题目描述

Evaluate the value of an arithmetic expression in Reverse Polish Notation.

Valid operators are +, -, *, /. Each operand may be an integer or another expression.

Note:

Division between two integers should truncate toward zero.
The given RPN expression is always valid.
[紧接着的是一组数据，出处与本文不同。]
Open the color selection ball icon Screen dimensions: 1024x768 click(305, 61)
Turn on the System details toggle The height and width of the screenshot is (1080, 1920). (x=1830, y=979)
That means the expression would always evaluate to a result and there won’t be any divide by zero operation.

样例

Input: ["2", "1", "+", "3", "*"]
Output: 9
Explanation: ((2 + 1) * 3) = 9

Input: ["4", "13", "5", "/", "+"]
Output: 6
Explanation: (4 + (13 / 5)) = 6

Input: ["10", "6", "9", "3", "+", "-11", "*", "/", "*", "17", "+", "5", "+"]
Output: 22
Explanation: 
  ((10 * (6 / ((9 + 3) * -11))) + 17) + 5
= ((10 * (6 / (12 * -11))) + 17) + 5
= ((10 * (6 / -132)) + 17) + 5
= ((10 * 0) + 17) + 5
= (0 + 17) + 5
= 17 + 5
= 22

算法1

维护一个ans，把前面的数字全部压到栈里，每次用碰到的符号处理栈顶的两个数 如果是第一次计算就是第一个符号前的两个数字 如果不是就是上次计算的结果和一个没用过的数字计算 然后把ans压栈
ans压栈后有两种情况
1. 有新数字（x）入栈参与计算 即 ans +-/ x
2. 有连续的计算符号 ans作为括号内数值出栈 即 c +-/ (f(.) = ans)

（萌新不太确定复杂度 有错请指出）
时间复杂度 O(N) 每个元素 压栈弹栈和计算都是O(1)的操作 但是如果位数很多(平均m位) 算上stoi 应该会到0（m * N）
空间复杂度 O(N) 就栈里存int 和维护ans

class Solution {
public:
    int evalRPN(vector<string>& tokens) {
        stack<int> s;
        int ans = stoi(tokens[0]);
        int n =0;
        unordered_set<string> sign{"+","-","*","/"};
        while(n < tokens.size()){
            if(sign.count(tokens[n])){
                int a = s.top();
                s.pop();
                    if(tokens[n] == "+") ans = s.top() + a, s.pop();
                    if(tokens[n] == "-") ans = s.top() - a, s.pop();
                    if(tokens[n] == "*") ans = s.top() * a, s.pop();
                    if(tokens[n] == "/") ans = s.top() / a, s.pop();
                    s.push(ans);
                n++;
            }
            else{
                s.push(stoi(tokens[n]));
                n++;
            }
        } 

        return ans;
    }
};